Donor variation effect on red blood cell storage lesion: a multivariable, yet consistent, story.

BACKGROUND: Previous studies have shown that baseline hematologic characteristics concerning or influencing red blood cell (RBC) properties might affect storage lesion development in individual donors. This study was conducted to evaluate whether variation in hemolysis, microparticle accumulation, phosphatidylserine (PS) exposure, and other storage lesion-associated variables might be a function of the prestorage hematologic and biologic profiles of the donor. STUDY DESIGN AND METHODS: Ten eligible, regular blood donors were paired and studied before donation (fresh blood) and during storage of RBCs in standard blood banking conditions. Plasma and cellular characteristics and modifications were evaluated by standard laboratory and biochemical or biologic analyses as well as by statistical and network analysis tools. RESULTS: Nitrate/nitrite and other bioactive factors exhibited high interdonor variability, which further increased during storage in a donor-specific manner. Storage lesion evaluators, including RBC fragility and PS exposure, fluctuated throughout the storage period in proportion to their values in fresh blood. Donors' levels of phosphatidylserine exposure and hemoglobin F correlated with stored cells' mean cell (RBC) Hb concentration, oxidative stress markers, and cellular fragility. DISCUSSION: Storage lesion indicators change in an orderly fashion, namely, by following donor-related prestorage attributes. These correlations are illustrated for the first time in "prestorage versus storage" biologic networks, which might help determine the best candidates for in vivo biomarkers of storage quality and provide deeper insight into the apparently complex donor variation effect on the RBC storage lesion.

Uric acid variation among regular blood donors is indicative of red blood cell susceptibility to storage lesion markers: A new hypothesis tested.

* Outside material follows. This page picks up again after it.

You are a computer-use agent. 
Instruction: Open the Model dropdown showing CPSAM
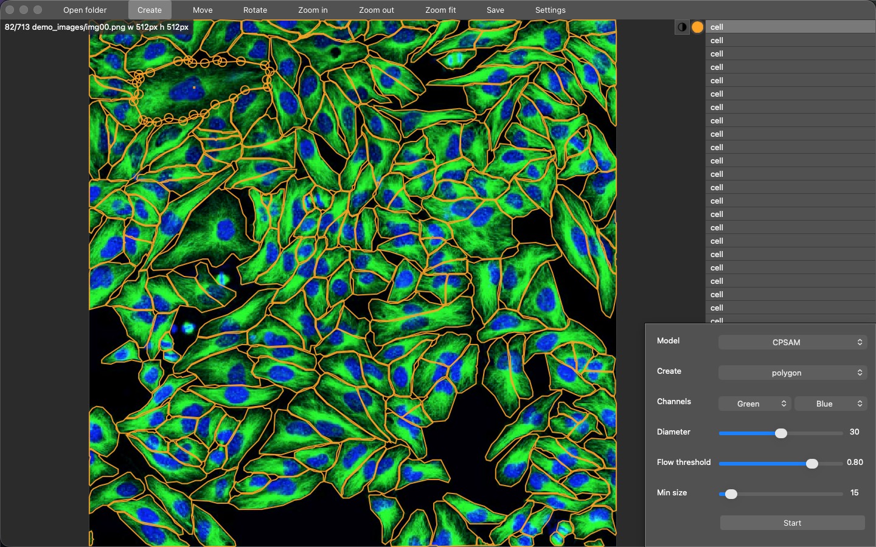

BACKGROUND: Oxidative stress orchestrates a significant part of the red blood cell (RBC) storage lesion. Considering the tremendous interdonor variability observed in the "storability," namely, the capacity of RBCs to sustain the storage lesion, this study aimed at the elucidation of donor-specific factors that affect the redox homeostasis during the storage of RBCs in standard systems. STUDY DESIGN AND METHODS: The hematologic profile of regular blood donors (n = 78) was evaluated by biochemical analysis of 48 different variables, including in vivo hemolysis and plasma oxidant and antioxidant factors and statistical analysis of the results. The possible effect of the uric acid (UA) variable on RBC storability was investigated in leukoreduced CPD/SAGM RBC units (n = 8) collected from donors exhibiting high or low prestorage levels of UA, throughout the storage period. RESULTS: Among the hematologic variables examined in vivo, cluster analysis grouped the donors according to their serum UA levels. Plasma antioxidant capacity, iron indexes, and protein carbonylation represented covariants of UA factor. RBCs prepared by low- or high-UA donors exhibited significant differences between them in spheroechinocytosis, supernatant antioxidant activity, and other RBC storage lesion-associated variables. CONCLUSION: UA exhibits a storability biomarker potential. Intrinsic variability in plasma UA levels might be related to the interdonor variability observed in the storage capacity of RBCs. A model for the antioxidant effect of UA during the RBC storage is currently proposed.